PROBLEM DETAILS: Copy out the listing below line for line, changing nothing.

********************

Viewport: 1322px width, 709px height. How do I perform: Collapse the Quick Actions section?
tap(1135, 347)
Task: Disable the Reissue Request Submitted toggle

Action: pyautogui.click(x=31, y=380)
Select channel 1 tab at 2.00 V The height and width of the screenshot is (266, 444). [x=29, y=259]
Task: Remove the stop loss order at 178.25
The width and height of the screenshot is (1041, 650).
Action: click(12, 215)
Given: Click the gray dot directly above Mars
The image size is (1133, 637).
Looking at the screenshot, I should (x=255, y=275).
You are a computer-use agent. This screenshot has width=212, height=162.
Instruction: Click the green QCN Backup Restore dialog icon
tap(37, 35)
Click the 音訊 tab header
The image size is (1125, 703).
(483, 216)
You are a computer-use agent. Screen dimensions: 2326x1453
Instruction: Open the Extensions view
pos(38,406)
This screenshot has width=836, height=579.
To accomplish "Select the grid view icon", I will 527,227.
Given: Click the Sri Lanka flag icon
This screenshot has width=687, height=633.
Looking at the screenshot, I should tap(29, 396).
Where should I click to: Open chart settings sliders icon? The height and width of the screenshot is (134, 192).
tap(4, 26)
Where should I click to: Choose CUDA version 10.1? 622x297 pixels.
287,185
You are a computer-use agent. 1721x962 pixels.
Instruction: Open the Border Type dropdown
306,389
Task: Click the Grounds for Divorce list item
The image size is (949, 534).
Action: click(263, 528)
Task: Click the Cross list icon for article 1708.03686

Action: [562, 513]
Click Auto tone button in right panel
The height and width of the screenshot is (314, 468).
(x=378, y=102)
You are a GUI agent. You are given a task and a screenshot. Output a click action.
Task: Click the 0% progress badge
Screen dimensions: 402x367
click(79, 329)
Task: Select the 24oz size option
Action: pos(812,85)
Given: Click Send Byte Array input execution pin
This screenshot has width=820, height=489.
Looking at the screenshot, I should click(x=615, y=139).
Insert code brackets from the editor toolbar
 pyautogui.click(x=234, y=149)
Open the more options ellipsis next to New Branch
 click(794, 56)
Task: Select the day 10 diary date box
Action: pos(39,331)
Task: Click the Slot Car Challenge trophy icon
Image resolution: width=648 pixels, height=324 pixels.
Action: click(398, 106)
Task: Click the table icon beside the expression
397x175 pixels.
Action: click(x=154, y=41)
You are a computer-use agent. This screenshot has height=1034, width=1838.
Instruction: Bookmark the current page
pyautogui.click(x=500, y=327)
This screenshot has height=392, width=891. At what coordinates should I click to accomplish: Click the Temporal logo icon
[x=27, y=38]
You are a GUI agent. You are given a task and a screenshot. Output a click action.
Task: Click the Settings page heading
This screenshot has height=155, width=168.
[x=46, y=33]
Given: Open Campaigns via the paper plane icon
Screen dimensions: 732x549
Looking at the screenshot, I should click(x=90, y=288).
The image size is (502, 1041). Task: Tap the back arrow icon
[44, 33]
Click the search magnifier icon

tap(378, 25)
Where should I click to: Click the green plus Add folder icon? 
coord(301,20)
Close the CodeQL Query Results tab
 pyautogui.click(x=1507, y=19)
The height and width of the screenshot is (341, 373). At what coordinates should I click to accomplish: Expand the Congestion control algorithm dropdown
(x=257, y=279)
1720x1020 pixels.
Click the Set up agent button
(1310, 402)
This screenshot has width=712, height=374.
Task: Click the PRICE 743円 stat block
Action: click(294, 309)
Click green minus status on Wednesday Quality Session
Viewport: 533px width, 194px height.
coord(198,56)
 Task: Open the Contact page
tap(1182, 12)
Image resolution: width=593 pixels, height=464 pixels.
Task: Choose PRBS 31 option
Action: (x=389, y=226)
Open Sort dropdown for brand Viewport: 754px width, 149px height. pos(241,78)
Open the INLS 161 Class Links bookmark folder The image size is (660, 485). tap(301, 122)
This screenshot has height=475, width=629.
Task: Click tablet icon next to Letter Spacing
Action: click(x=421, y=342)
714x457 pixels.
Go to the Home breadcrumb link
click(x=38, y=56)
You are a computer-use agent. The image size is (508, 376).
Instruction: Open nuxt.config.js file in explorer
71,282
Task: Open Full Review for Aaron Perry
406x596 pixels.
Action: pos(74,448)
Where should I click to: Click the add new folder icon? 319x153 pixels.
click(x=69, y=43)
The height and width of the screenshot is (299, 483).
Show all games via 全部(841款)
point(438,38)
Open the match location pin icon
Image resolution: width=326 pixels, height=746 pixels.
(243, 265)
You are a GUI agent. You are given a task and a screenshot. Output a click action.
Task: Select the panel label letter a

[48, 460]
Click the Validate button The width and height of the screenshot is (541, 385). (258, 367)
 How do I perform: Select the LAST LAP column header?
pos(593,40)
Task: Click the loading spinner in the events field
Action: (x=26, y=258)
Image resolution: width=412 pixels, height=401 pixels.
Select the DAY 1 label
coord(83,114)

********************

FINISHED ANSWER:
Viewport: 1322px width, 709px height. How do I perform: Collapse the Quick Actions section?
tap(1135, 347)
Task: Disable the Reissue Request Submitted toggle

Action: pyautogui.click(x=31, y=380)
Select channel 1 tab at 2.00 V The height and width of the screenshot is (266, 444). [x=29, y=259]
Task: Remove the stop loss order at 178.25
The width and height of the screenshot is (1041, 650).
Action: click(12, 215)
Given: Click the gray dot directly above Mars
The image size is (1133, 637).
Looking at the screenshot, I should (x=255, y=275).
You are a computer-use agent. This screenshot has width=212, height=162.
Instruction: Click the green QCN Backup Restore dialog icon
tap(37, 35)
Click the 音訊 tab header
The image size is (1125, 703).
(483, 216)
You are a computer-use agent. Screen dimensions: 2326x1453
Instruction: Open the Extensions view
pos(38,406)
This screenshot has width=836, height=579.
To accomplish "Select the grid view icon", I will 527,227.
Given: Click the Sri Lanka flag icon
This screenshot has width=687, height=633.
Looking at the screenshot, I should tap(29, 396).
Where should I click to: Open chart settings sliders icon? The height and width of the screenshot is (134, 192).
tap(4, 26)
Where should I click to: Choose CUDA version 10.1? 622x297 pixels.
287,185
You are a computer-use agent. 1721x962 pixels.
Instruction: Open the Border Type dropdown
306,389
Task: Click the Grounds for Divorce list item
The image size is (949, 534).
Action: click(263, 528)
Task: Click the Cross list icon for article 1708.03686

Action: [562, 513]
Click Auto tone button in right panel
The height and width of the screenshot is (314, 468).
(x=378, y=102)
You are a GUI agent. You are given a task and a screenshot. Output a click action.
Task: Click the 0% progress badge
Screen dimensions: 402x367
click(79, 329)
Task: Select the 24oz size option
Action: pos(812,85)
Given: Click Send Byte Array input execution pin
This screenshot has width=820, height=489.
Looking at the screenshot, I should click(x=615, y=139).
Insert code brackets from the editor toolbar
 pyautogui.click(x=234, y=149)
Open the more options ellipsis next to New Branch
 click(794, 56)
Task: Select the day 10 diary date box
Action: pos(39,331)
Task: Click the Slot Car Challenge trophy icon
Image resolution: width=648 pixels, height=324 pixels.
Action: click(398, 106)
Task: Click the table icon beside the expression
397x175 pixels.
Action: click(x=154, y=41)
You are a computer-use agent. This screenshot has height=1034, width=1838.
Instruction: Bookmark the current page
pyautogui.click(x=500, y=327)
This screenshot has height=392, width=891. At what coordinates should I click to accomplish: Click the Temporal logo icon
[x=27, y=38]
You are a GUI agent. You are given a task and a screenshot. Output a click action.
Task: Click the Settings page heading
This screenshot has height=155, width=168.
[x=46, y=33]
Given: Open Campaigns via the paper plane icon
Screen dimensions: 732x549
Looking at the screenshot, I should click(x=90, y=288).
The image size is (502, 1041). Task: Tap the back arrow icon
[44, 33]
Click the search magnifier icon

tap(378, 25)
Where should I click to: Click the green plus Add folder icon? 
coord(301,20)
Close the CodeQL Query Results tab
 pyautogui.click(x=1507, y=19)
The height and width of the screenshot is (341, 373). At what coordinates should I click to accomplish: Expand the Congestion control algorithm dropdown
(x=257, y=279)
1720x1020 pixels.
Click the Set up agent button
(1310, 402)
This screenshot has width=712, height=374.
Task: Click the PRICE 743円 stat block
Action: click(294, 309)
Click green minus status on Wednesday Quality Session
Viewport: 533px width, 194px height.
coord(198,56)
 Task: Open the Contact page
tap(1182, 12)
Image resolution: width=593 pixels, height=464 pixels.
Task: Choose PRBS 31 option
Action: (x=389, y=226)
Open Sort dropdown for brand Viewport: 754px width, 149px height. pos(241,78)
Open the INLS 161 Class Links bookmark folder The image size is (660, 485). tap(301, 122)
This screenshot has height=475, width=629.
Task: Click tablet icon next to Letter Spacing
Action: click(x=421, y=342)
714x457 pixels.
Go to the Home breadcrumb link
click(x=38, y=56)
You are a computer-use agent. The image size is (508, 376).
Instruction: Open nuxt.config.js file in explorer
71,282
Task: Open Full Review for Aaron Perry
406x596 pixels.
Action: pos(74,448)
Where should I click to: Click the add new folder icon? 319x153 pixels.
click(x=69, y=43)
The height and width of the screenshot is (299, 483).
Show all games via 全部(841款)
point(438,38)
Open the match location pin icon
Image resolution: width=326 pixels, height=746 pixels.
(243, 265)
You are a GUI agent. You are given a task and a screenshot. Output a click action.
Task: Select the panel label letter a

[48, 460]
Click the Validate button The width and height of the screenshot is (541, 385). (258, 367)
 How do I perform: Select the LAST LAP column header?
pos(593,40)
Task: Click the loading spinner in the events field
Action: (x=26, y=258)
Image resolution: width=412 pixels, height=401 pixels.
Select the DAY 1 label
coord(83,114)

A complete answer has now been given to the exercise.